** YOUR GOAL **
Across the entries below, how many lines contain the word "agent"? Give the number alone.

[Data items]
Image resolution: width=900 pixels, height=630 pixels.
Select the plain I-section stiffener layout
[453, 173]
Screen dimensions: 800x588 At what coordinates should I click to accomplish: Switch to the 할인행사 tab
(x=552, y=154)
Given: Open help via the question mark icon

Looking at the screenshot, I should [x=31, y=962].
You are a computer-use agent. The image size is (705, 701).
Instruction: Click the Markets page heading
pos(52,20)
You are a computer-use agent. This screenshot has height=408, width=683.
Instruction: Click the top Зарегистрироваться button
==
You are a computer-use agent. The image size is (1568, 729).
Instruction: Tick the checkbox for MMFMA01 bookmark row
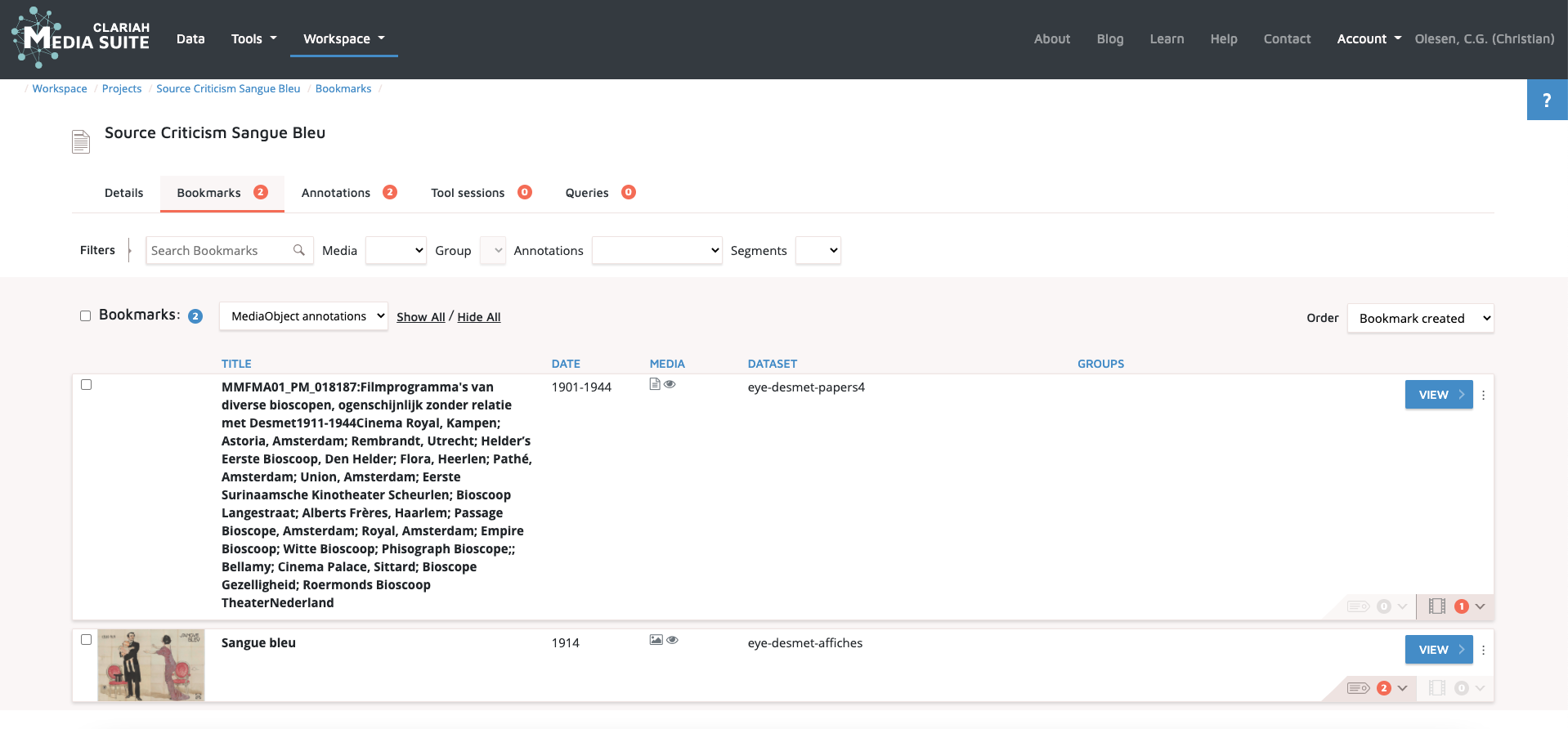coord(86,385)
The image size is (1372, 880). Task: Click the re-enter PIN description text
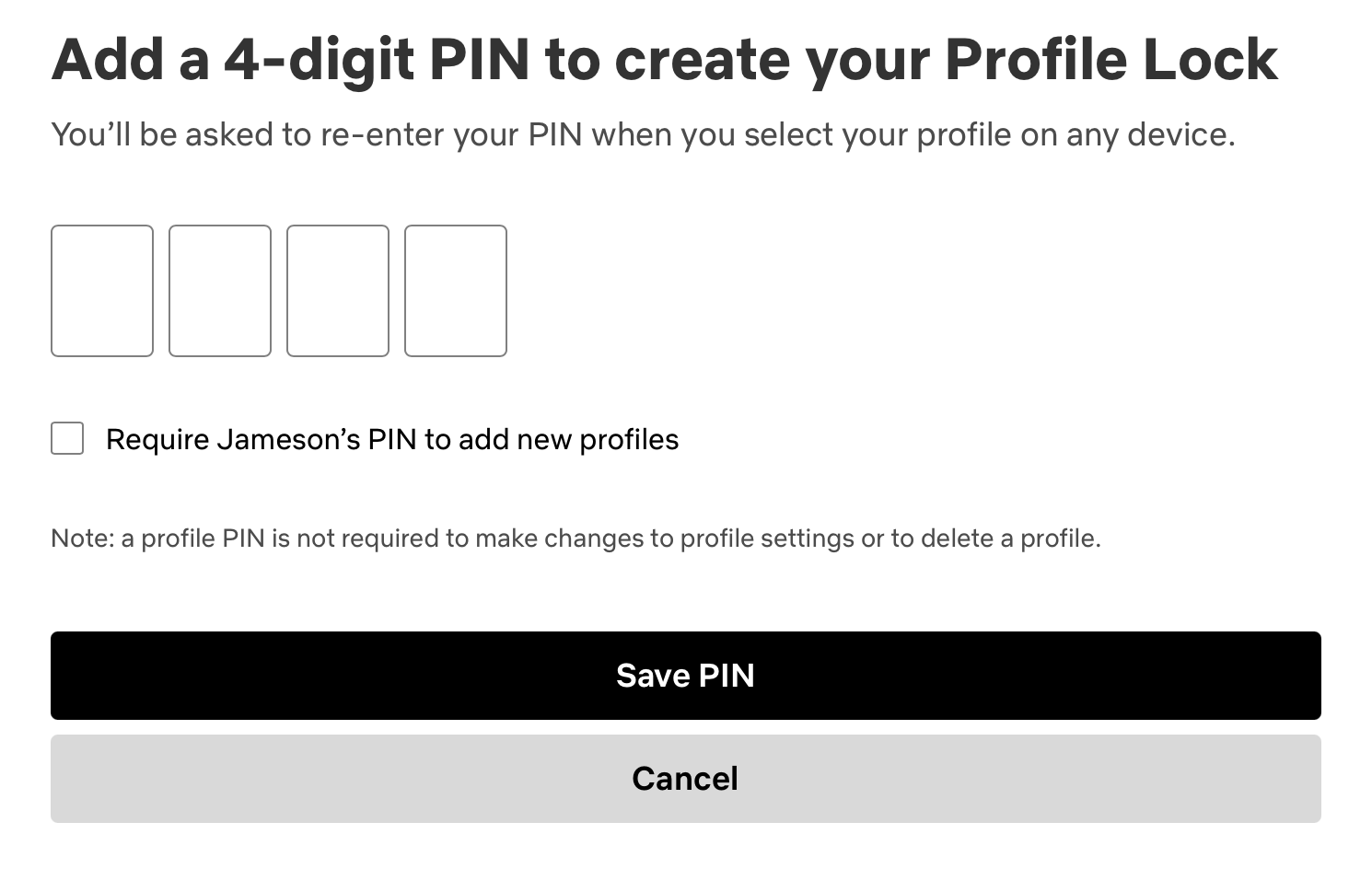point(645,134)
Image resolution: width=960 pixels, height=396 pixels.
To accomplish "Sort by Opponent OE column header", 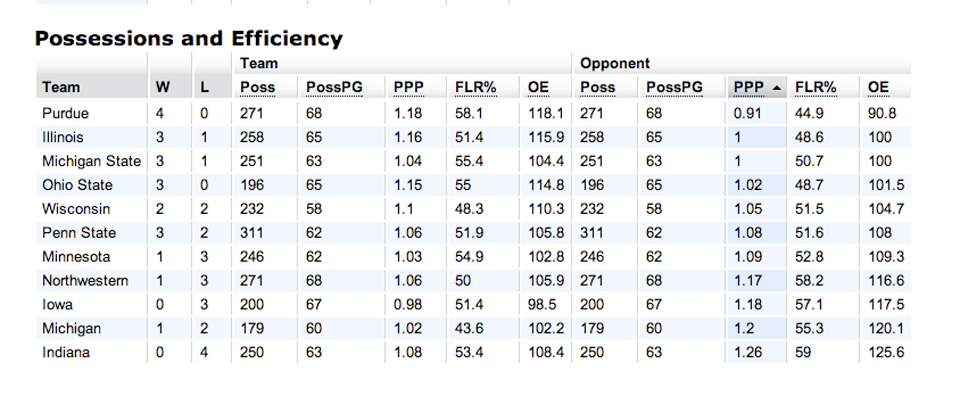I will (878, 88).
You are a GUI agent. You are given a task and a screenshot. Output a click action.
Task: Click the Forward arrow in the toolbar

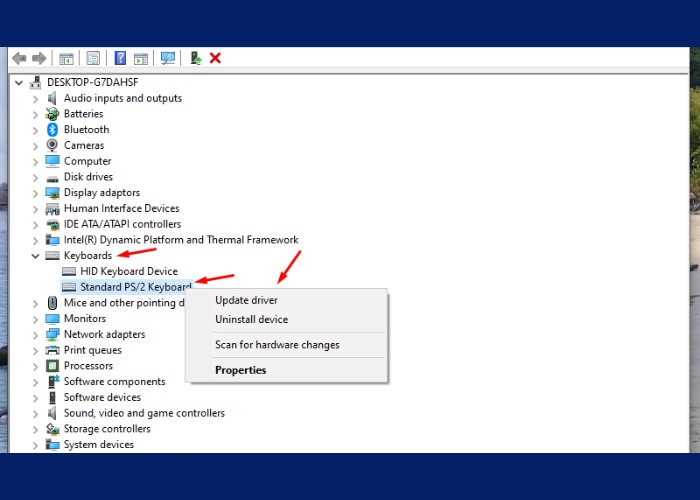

** TASK OUTPUT **
4